News: HHS report details risks, impact of private equity in healthcare
Last week, the U.S. Department of Health and Human Services (HHS) released a report on consolidation and private equity in healthcare markets, highlighting the impacts and harmful effects. The report was made following a public request in March 2024 to the public for information about “how healthcare market transactions by health systems, insurers, private equity, and other investors may drive consolidation, harm patient care and affordability, endanger workers and burden taxpayers,” Becker’s Hospital Review reported.
HHS received more than 2,000 comments in response to its request last year, submitted by patients, physicians, health systems, insurers, industry associations, labor unions, and academic researchers. The report indicates one of the key findings from its request for information was the volume of comments and criticism targeting private equity deals.
“In theory, private investment in healthcare services could lead to increases in output, reduced prices, and improved quality, but the comments we received—which are consistent with the growing body of research—suggest that the opposite is true," the report said.
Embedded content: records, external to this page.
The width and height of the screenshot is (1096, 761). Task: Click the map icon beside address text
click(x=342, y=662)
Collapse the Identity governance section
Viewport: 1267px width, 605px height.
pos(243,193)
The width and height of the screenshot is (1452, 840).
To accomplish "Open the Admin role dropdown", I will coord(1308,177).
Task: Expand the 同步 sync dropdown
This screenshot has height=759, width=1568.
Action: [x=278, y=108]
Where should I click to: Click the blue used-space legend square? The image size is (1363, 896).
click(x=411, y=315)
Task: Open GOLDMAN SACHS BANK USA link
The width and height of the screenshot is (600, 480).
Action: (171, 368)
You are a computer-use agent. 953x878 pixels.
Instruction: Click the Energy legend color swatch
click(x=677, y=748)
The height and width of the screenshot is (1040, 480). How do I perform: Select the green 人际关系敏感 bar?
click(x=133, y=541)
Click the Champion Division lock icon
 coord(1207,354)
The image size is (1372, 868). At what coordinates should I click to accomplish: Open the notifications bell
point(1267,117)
HHS gleaned five key themes from the comments:
- Provider consolidation leads to higher prices and less access for patients
- Mergers and acquisitions in healthcare services, especially in private equity-backed transactions, results in process changes and quality reductions
- Physicians that worked with private equity firms offer mixed reviews
- There is a widespread desire for transparency on private equity-led transactions
- People are dissatisfied with private health insurers, especially vertically integrated insurers
HHS said case studies highlighted how private equity firms "loaded hospitals up with debt, sold the hospitals' underlying assets, and paid investors through dividends and financially engineered sales, resulting in negative consequences such as bankruptcy, closure of facilities and service lines, staffing shortages, and patient safety and quality concerns."
The report pointed out that at least 21% of the healthcare that filed for bankruptcy were private equity-owned in 2023, and stated private equity in the healthcare delivery system “deserves ongoing scrutiny and greater research.”
“[Private equity] ownership in healthcare appears to present new and unique risks related to and apart from consolidation,” the report said. “HHS, DOJ [Department of Justice], and FTC [Federal Trade Commission] must continue to monitor and address these issues, welcome partnerships with states and Congress to prevent harm from further consolidation, and collaborate with public and private partners in identifying effective remedies.”